We saw no indication that the presence of S. enterica influenced the behavior or survival of E. trachiphila on the cantaloupe fruit, an interesting observation since, in vitro, when S. enterica and E. tracheiphila were streaked together onto the same agar plate, there was clear inhibition of the latter by the former (data not shown).

In this work there was no evidence for systemic movement of either pathogen in the cantaloupe plant after rind inoculation. Lopez-Velasco et al. [17] showed that Salmonella, introduced into cantaloupe peduncles, was found in adjacent acropetal and basipetal tissues, suggesting the possibility of limited movement within the peduncle. More interesting is that E. tracheiphila, which we detected in the fruit mesocarp after inoculation to the rind surface, and which, in “typical” wilt disease, moves systemically in the xylem [40],[58],[64],[72], was not detected in un-inoculated fruit present on the same plants that had inoculated fruit. Did our strain of E. tracheiphila lack some factors required for xylem access or systemic movement? In a preliminary experiment [60] we found evidence for systemic movement of this E. tracheiphila strain, first to the adjacent fruit and subsequently to the vines, after inoculation into flower interiors, resulting in plant wilting. In the work reported here, however, the short (twenty four day) experimental period in this study may not have provided sufficient time for the plant pathogen to move into the vines and cause wilting. Furthermore, changes in fruit physiology or anatomy during ripening may restrict systemic bacterial spread, a hypothesis consistent with our finding that E. tracheiphila-incited watersoaked lesions eventually became necrotic and ceased to enlarge over time. Many storage and pathogenic fungi [77],[78] and a few bacteria (Xanthomonas cucurbitae, causing bacterial leaf spot, and Acidovorax avenae subsp. citrulli, causing bacterial fruit blotch) are active on mature fruit but factors influencing their tissue specificities have yet to be characterized [79].
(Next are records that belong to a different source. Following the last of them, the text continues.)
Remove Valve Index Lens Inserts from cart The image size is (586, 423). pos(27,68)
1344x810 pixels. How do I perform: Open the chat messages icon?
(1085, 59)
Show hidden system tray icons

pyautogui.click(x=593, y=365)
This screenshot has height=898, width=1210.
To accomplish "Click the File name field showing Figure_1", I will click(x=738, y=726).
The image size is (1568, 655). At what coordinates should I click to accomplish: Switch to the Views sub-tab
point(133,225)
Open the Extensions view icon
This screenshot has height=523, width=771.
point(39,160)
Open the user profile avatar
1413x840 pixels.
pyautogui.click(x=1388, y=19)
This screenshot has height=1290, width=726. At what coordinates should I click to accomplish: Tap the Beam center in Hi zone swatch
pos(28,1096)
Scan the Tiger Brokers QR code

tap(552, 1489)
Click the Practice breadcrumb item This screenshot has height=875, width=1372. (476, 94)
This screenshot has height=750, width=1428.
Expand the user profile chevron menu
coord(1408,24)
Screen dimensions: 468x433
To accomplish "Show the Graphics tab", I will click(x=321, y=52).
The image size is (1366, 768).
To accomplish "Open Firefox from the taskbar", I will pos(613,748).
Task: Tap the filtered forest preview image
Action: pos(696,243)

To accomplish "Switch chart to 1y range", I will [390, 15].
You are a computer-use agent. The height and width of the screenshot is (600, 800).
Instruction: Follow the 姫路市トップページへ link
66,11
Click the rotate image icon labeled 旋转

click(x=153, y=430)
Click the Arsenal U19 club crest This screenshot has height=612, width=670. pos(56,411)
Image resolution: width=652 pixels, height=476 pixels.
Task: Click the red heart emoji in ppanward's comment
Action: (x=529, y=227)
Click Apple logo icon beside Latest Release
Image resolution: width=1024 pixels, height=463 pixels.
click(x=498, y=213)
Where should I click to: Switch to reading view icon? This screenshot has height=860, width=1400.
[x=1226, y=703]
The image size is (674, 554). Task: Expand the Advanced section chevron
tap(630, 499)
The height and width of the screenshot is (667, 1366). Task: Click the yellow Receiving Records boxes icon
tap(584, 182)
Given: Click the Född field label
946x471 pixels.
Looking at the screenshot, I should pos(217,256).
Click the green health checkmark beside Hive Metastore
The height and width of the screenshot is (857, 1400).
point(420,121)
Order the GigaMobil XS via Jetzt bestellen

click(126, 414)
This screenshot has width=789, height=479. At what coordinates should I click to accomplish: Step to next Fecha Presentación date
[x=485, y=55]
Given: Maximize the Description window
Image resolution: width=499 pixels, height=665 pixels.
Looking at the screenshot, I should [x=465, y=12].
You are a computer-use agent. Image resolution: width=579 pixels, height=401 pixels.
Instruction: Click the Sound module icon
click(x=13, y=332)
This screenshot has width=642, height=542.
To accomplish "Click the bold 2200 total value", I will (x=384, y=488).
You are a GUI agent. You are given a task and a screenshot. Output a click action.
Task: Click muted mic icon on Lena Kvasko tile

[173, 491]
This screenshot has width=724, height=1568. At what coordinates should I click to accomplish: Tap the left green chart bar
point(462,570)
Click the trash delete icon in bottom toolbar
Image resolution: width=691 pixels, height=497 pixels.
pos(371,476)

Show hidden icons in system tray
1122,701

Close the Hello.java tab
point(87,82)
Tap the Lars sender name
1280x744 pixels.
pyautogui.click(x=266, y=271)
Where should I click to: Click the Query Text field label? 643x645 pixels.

Based on our findings, we cannot conclude that S. enterica survival was enhanced by the presence of E. tracheiphila, but reports by others have shown that survival of S. enterica on plants is influenced by interactions, including synergism, with other microflora including plant pathogens. To our knowledge, this is the first report of the capability of E. tracheiphila, a common cantaloupe resident and pathogen, to internalize through natural fruit cracks and produce watersoaked lesions. The fact that S. enterica, inoculated similarly, either by itself or together with E. tracheiphila, did not enter the plant in detectable numbers is consistent with results of other studies [80]–[84] in which human enteric pathogens on edible plants failed to internalize. However, others [27],[29] have reported that S. enterica does enter into plants, illustrating the complexity of interaction and internalization determinants. Since our study was done under consistent, controlled, BSL-2 compliant greenhouse conditions it may not reflect actual field conditions and the possibility of S. enterica internalization via fruit cracking cannot be completely ruled out. Furthermore, the close taxonomic relationship of these two members of the Enterobacteriaceae leaves open to possibility that, within the protected plant environment in natural settings, there may be horizontal gene transfer from E. tracheiphila to S. enterica, enabling the latter to adapt to the unique plant niche. These fascinating questions remain to be explored.